### Exercise
Starting with the line with "Open the comments info icon" in the entries below and going on through the line with "The height and width of the screenshot is (605, 523).", output every line exactly and nothing more. No pictures.

### Provided records
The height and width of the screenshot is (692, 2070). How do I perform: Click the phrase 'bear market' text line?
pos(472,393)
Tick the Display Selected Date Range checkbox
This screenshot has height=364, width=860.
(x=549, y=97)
==
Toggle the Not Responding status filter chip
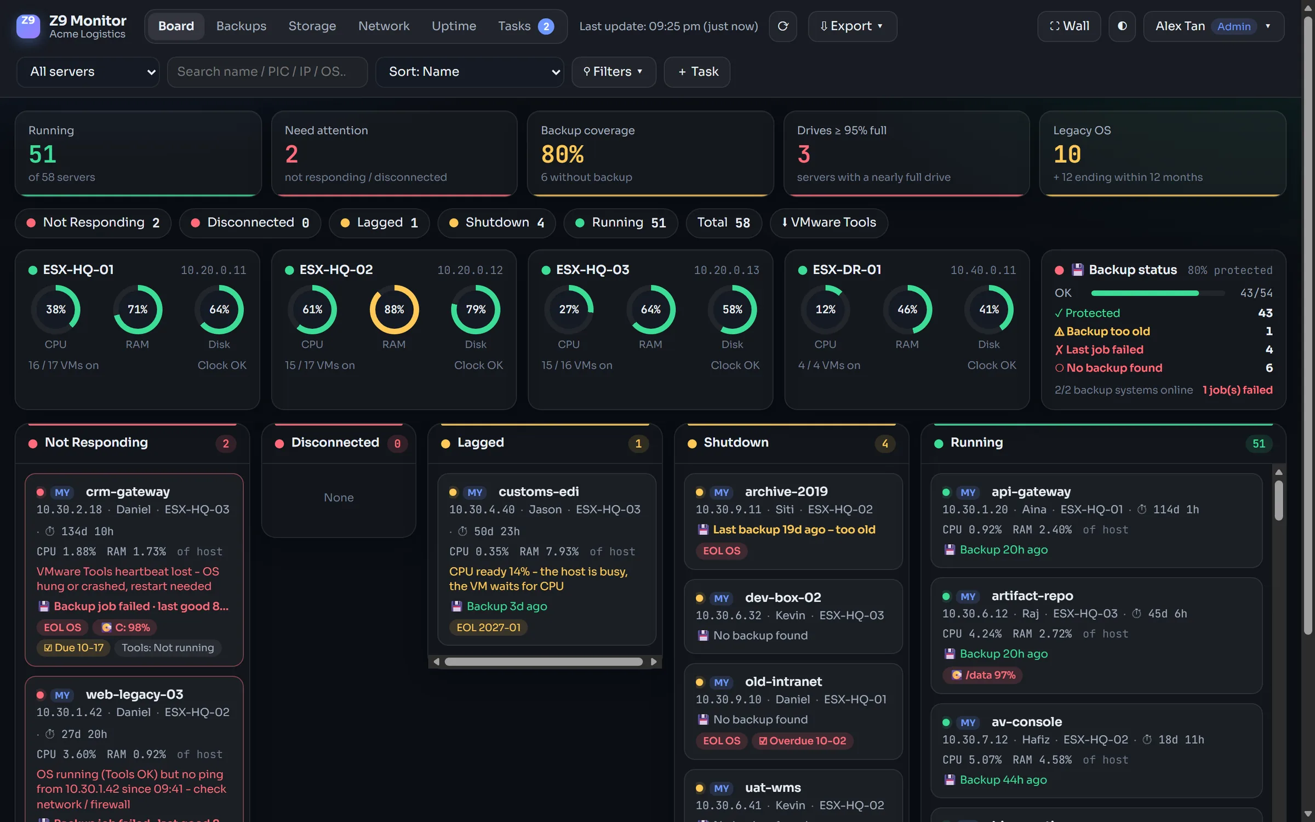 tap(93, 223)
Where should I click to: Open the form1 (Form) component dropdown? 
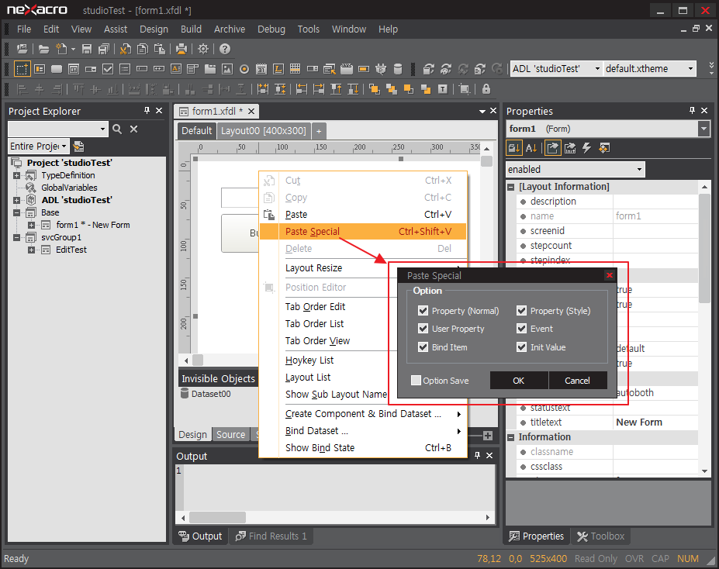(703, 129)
---
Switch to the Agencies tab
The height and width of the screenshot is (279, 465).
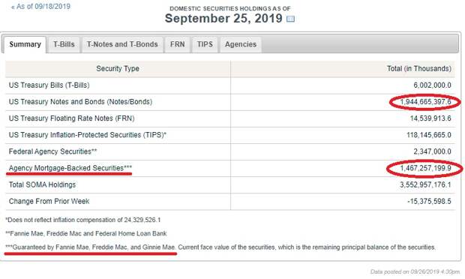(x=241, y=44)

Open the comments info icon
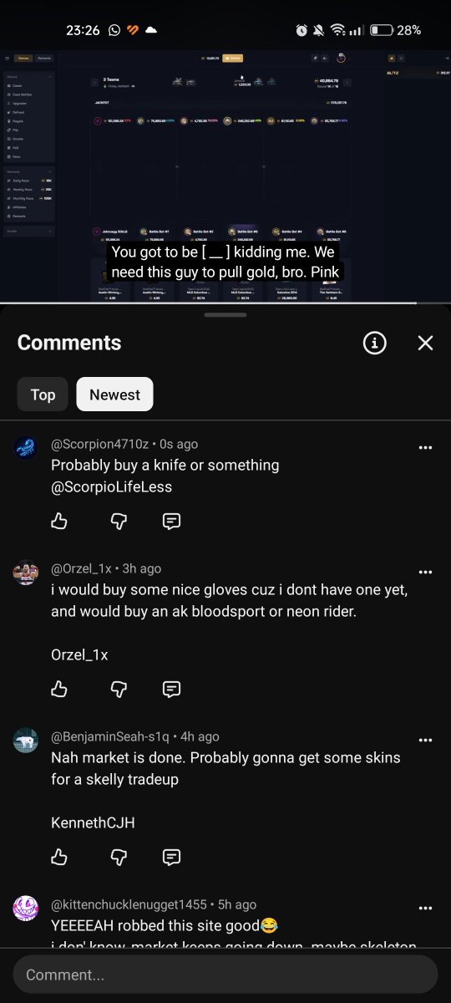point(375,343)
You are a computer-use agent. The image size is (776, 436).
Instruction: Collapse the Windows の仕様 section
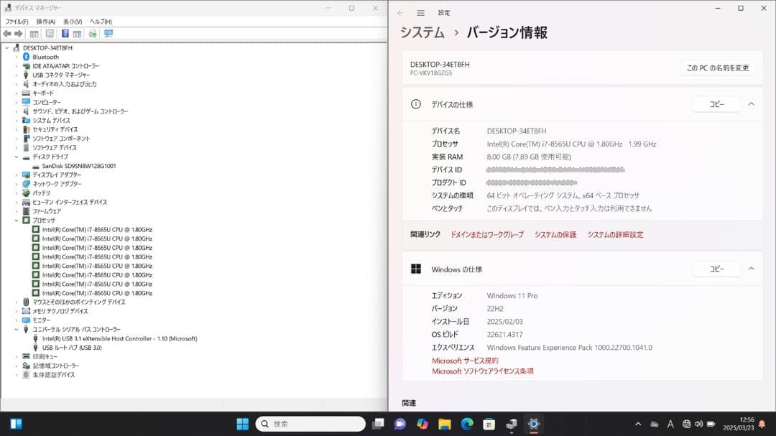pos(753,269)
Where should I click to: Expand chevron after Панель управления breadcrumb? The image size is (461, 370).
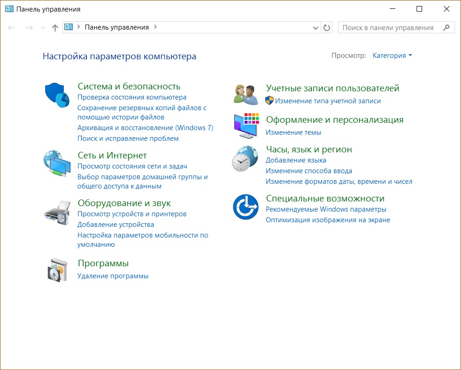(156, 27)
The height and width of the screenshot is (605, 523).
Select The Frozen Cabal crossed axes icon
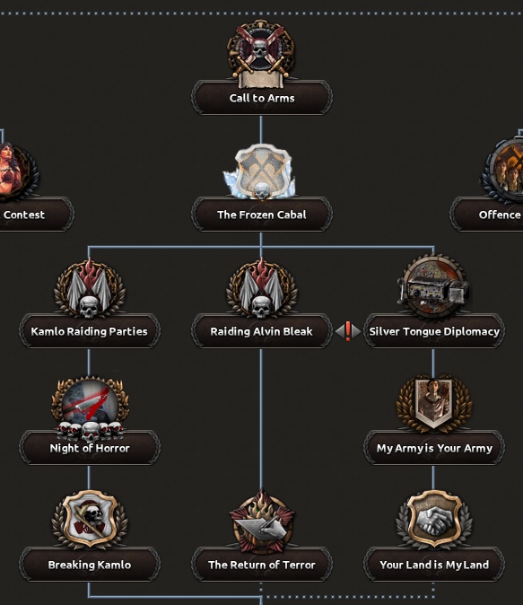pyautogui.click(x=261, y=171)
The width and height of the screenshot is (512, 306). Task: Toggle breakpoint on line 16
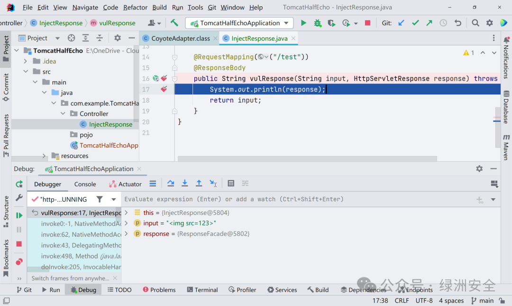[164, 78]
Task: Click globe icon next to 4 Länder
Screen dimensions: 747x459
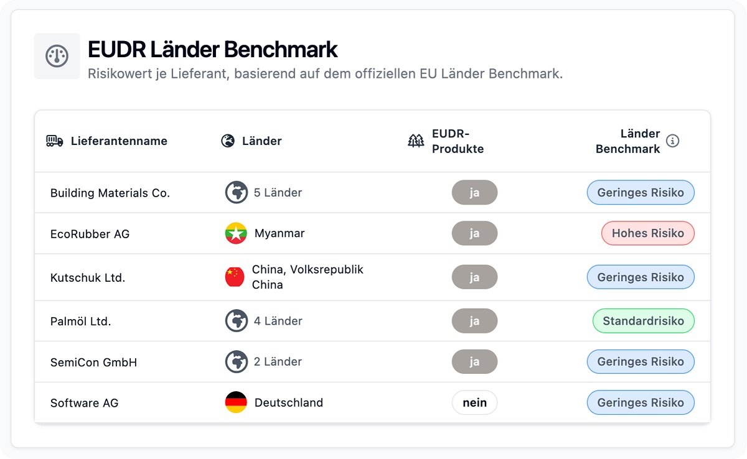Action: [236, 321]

### Task result
Open the comments info icon
point(375,343)
You are a computer-use agent. The image size is (776, 436).
Instruction: Collapse the Windows の仕様 section
pos(753,269)
Where should I click to: Expand chevron after Панель управления breadcrumb? The image size is (461, 370).
(156, 27)
The height and width of the screenshot is (605, 523).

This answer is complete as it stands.